Your instructions
Copy exactly the lines of the records below, starting at the line that contains "This screenshot has width=800, height=565." and continuing through the last line, both included; omit any pictures.
════════════════
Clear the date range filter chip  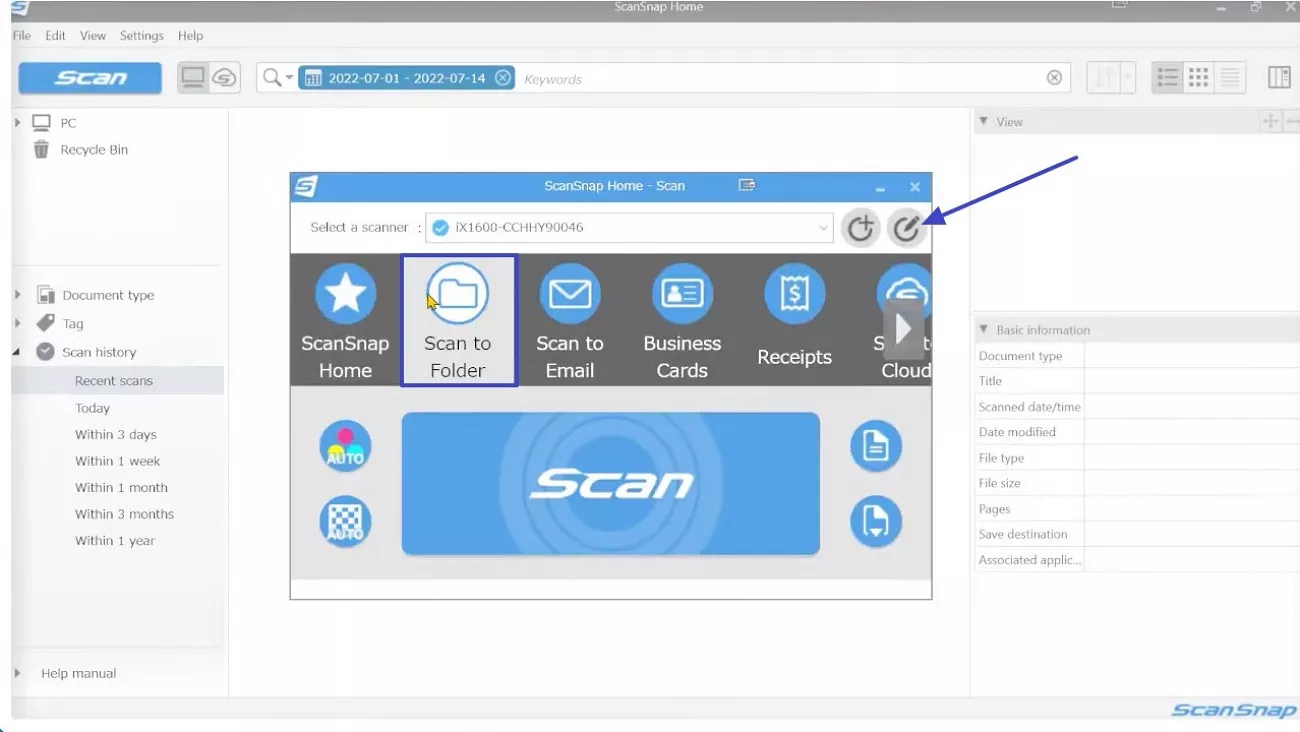point(502,76)
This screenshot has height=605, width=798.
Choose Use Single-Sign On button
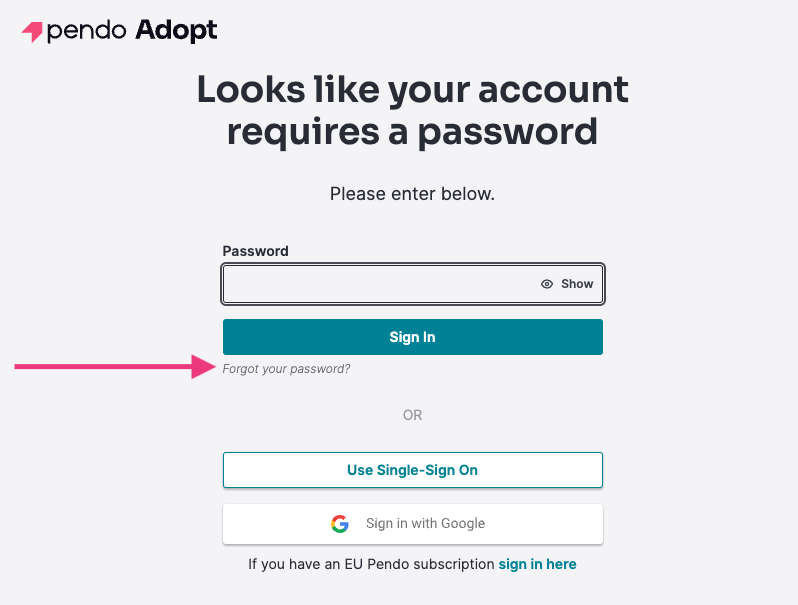click(x=413, y=470)
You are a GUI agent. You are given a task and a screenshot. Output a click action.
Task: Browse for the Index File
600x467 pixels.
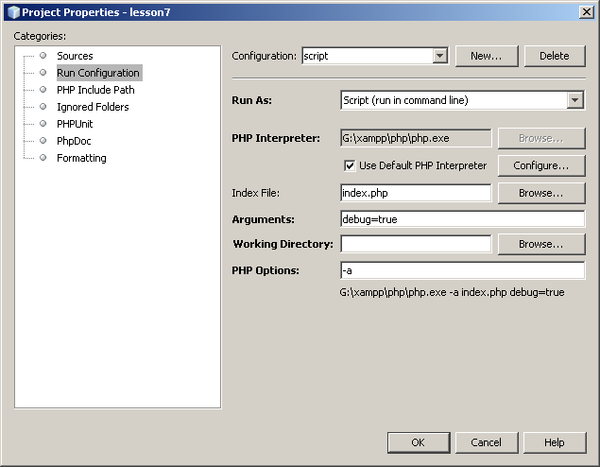click(541, 192)
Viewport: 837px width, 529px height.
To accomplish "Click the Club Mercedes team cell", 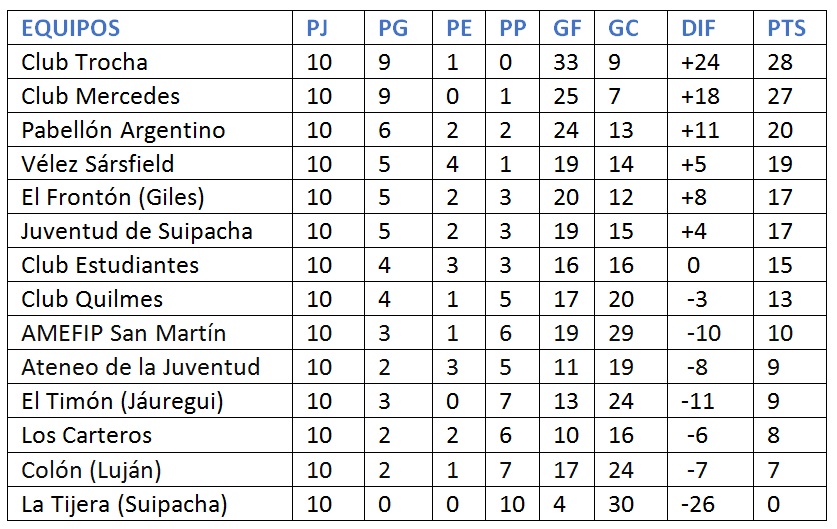I will click(x=100, y=96).
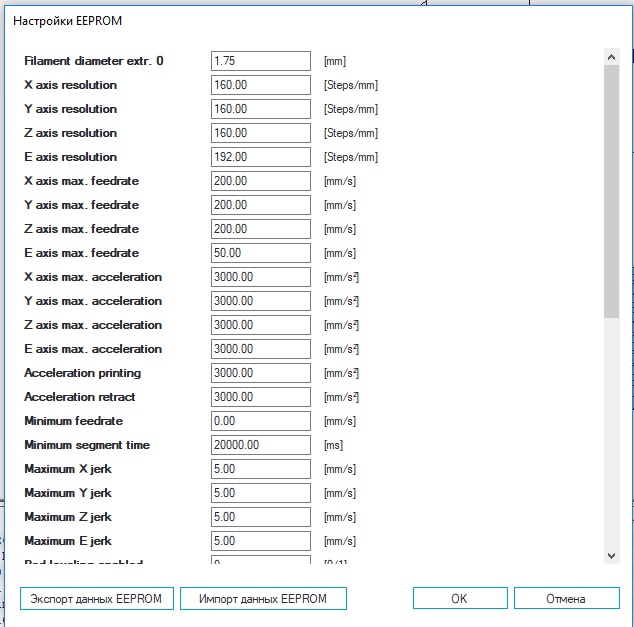Focus the Maximum Z jerk field
Image resolution: width=634 pixels, height=627 pixels.
coord(261,517)
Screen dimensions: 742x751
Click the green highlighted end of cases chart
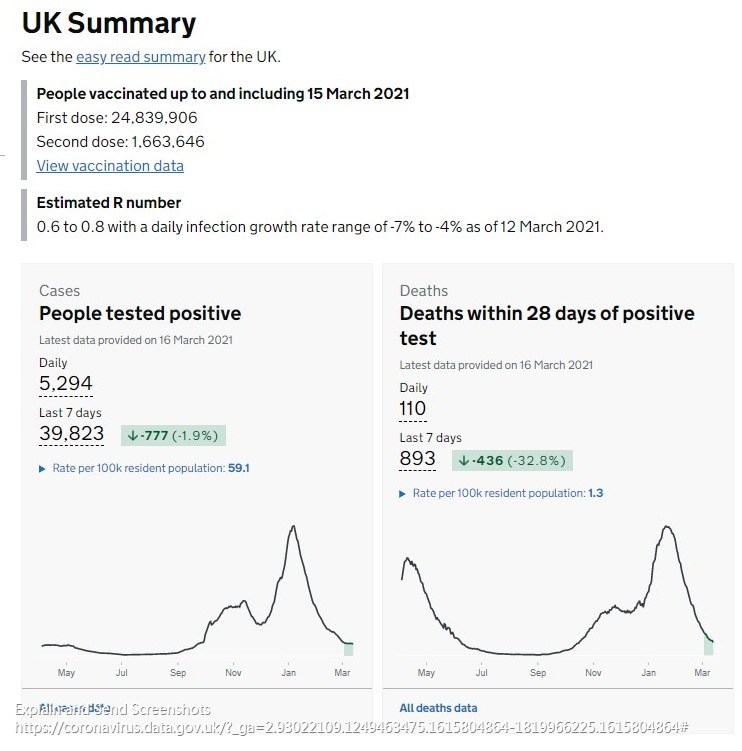point(348,648)
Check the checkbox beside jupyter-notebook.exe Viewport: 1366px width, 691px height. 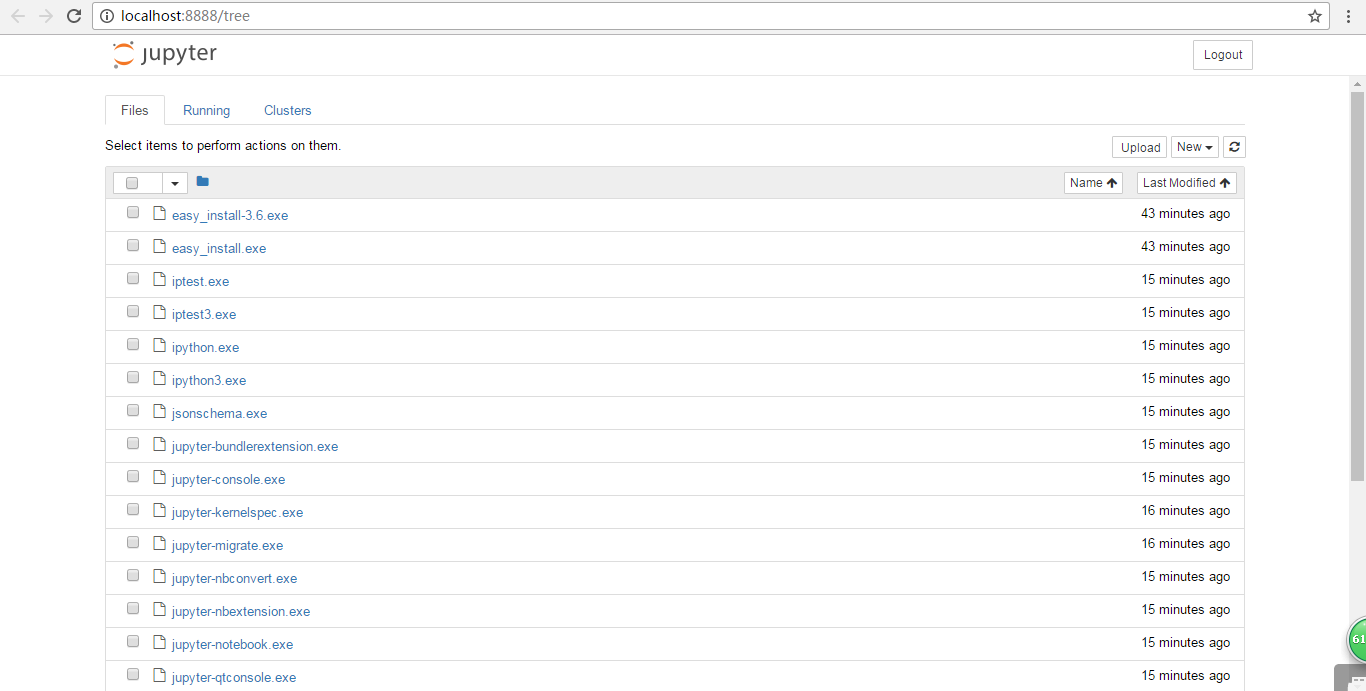[x=132, y=641]
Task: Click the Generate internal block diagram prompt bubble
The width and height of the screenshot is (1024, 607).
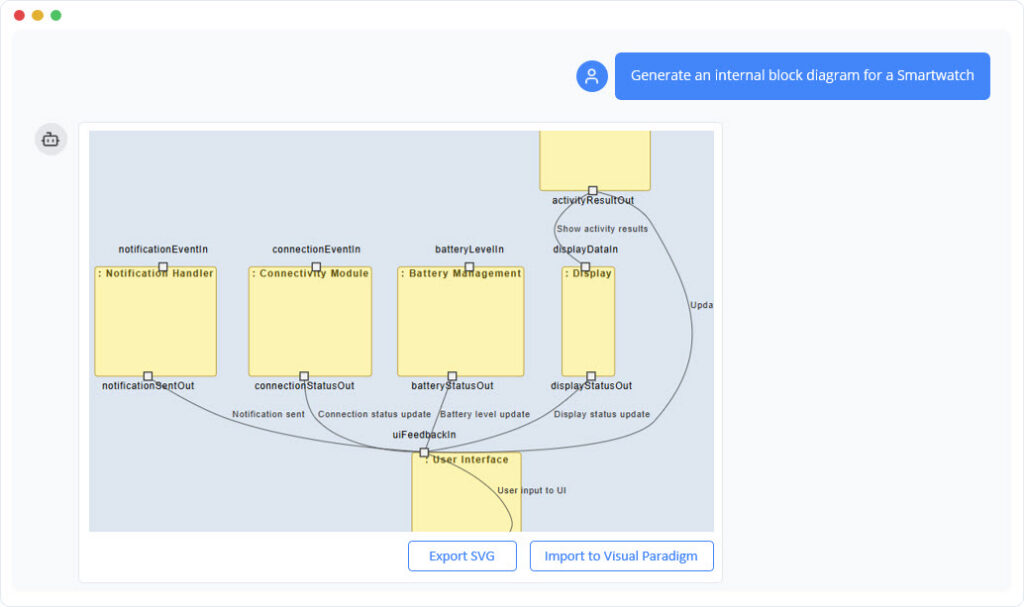Action: tap(803, 75)
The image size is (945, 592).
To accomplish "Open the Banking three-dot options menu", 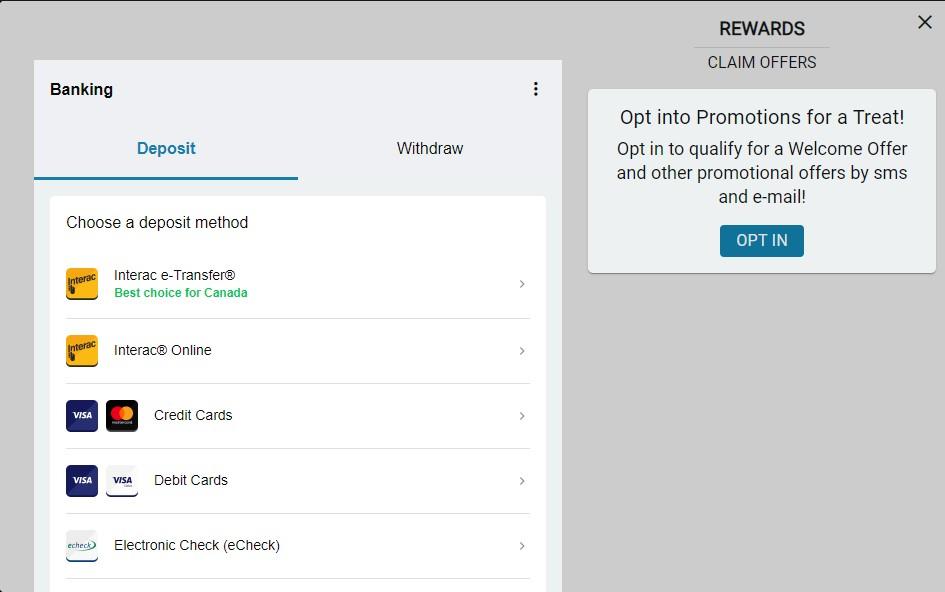I will pos(536,89).
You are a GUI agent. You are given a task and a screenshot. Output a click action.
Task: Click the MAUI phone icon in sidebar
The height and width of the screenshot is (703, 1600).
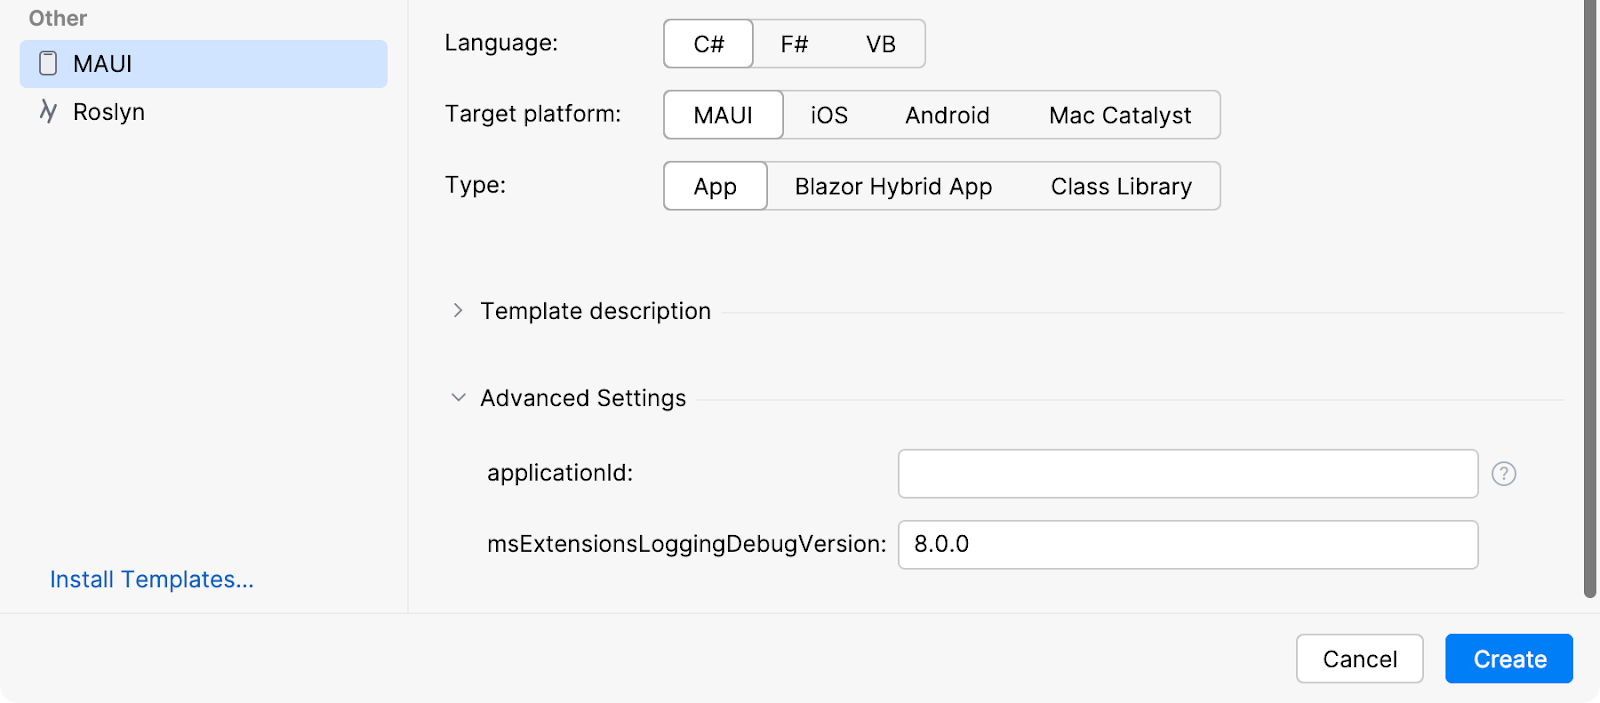[x=48, y=64]
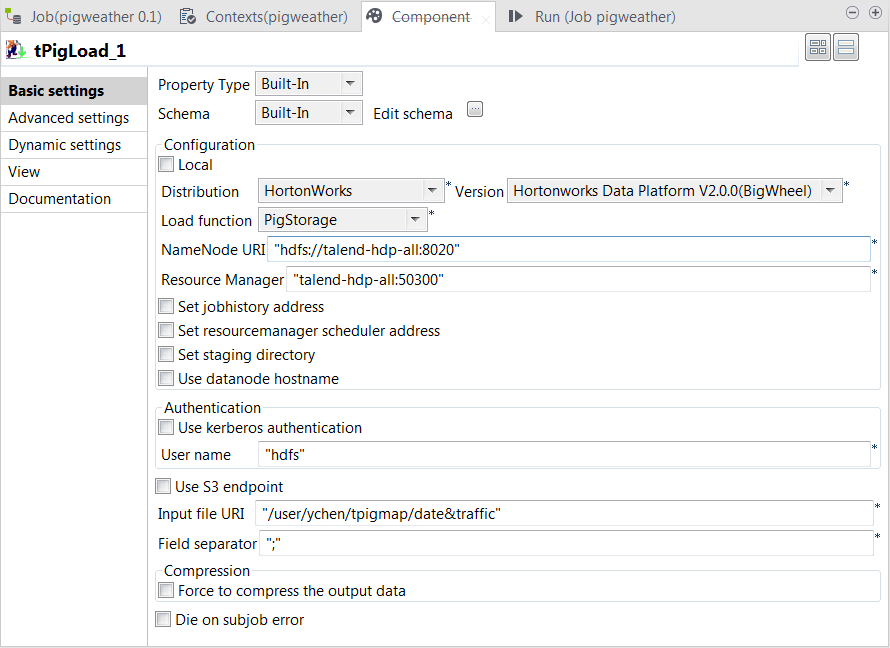Click the minimize circle icon
890x648 pixels.
pyautogui.click(x=852, y=12)
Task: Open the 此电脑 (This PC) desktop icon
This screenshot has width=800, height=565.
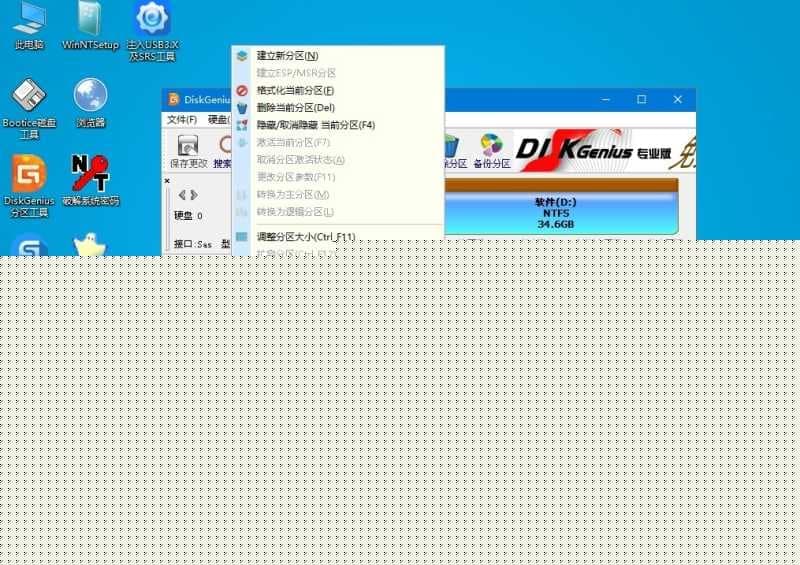Action: pos(29,26)
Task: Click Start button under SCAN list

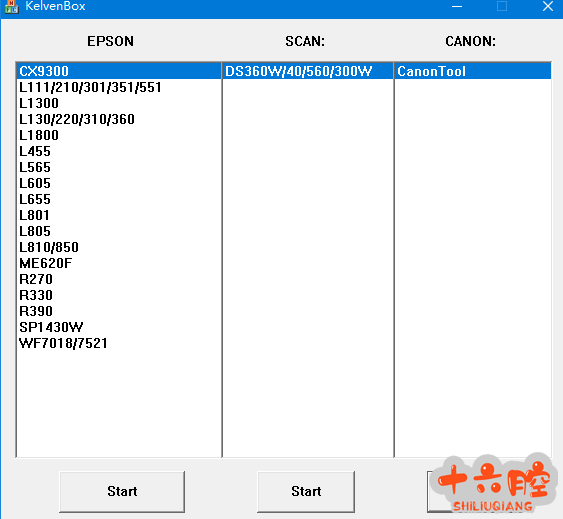Action: point(306,491)

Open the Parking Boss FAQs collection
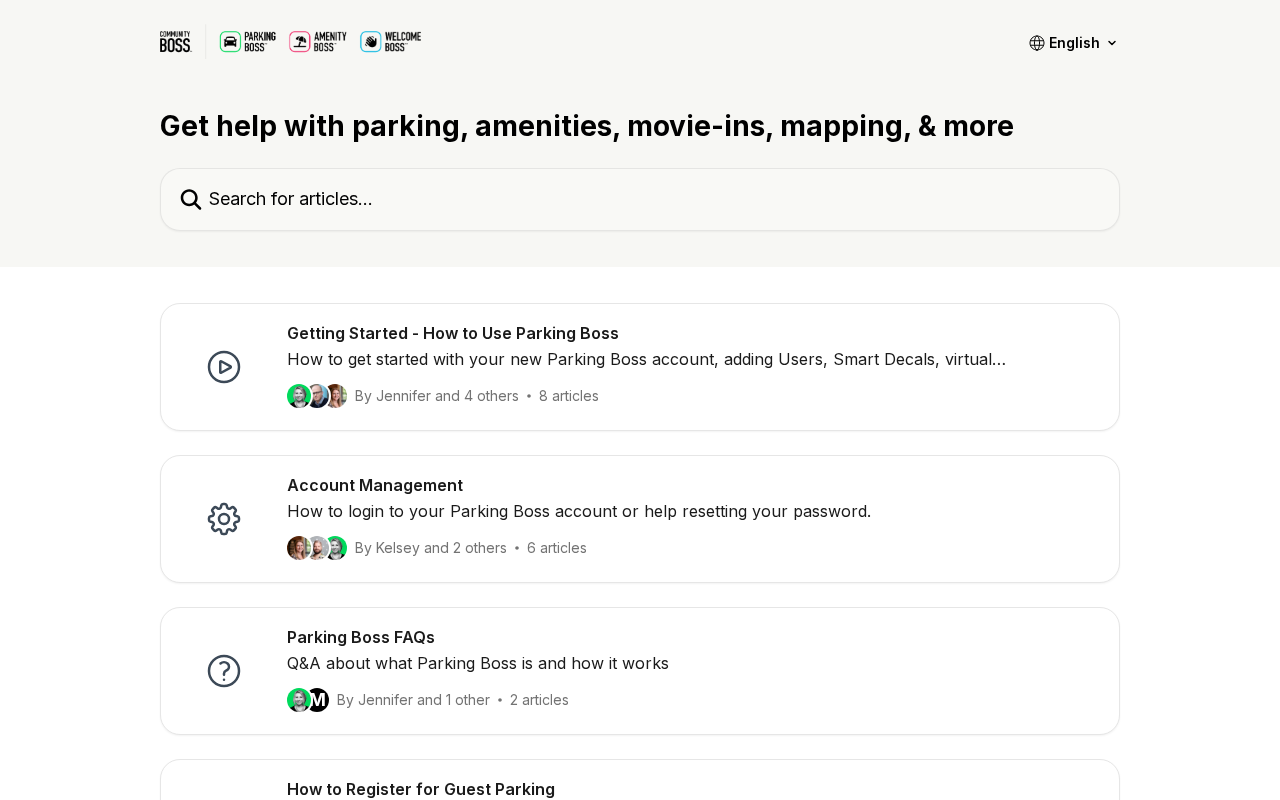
════════════════
Response below
This screenshot has width=800, height=565.
Action: pos(29,26)
Task: Click Start button under SCAN list

Action: point(306,491)

Open the Parking Boss FAQs collection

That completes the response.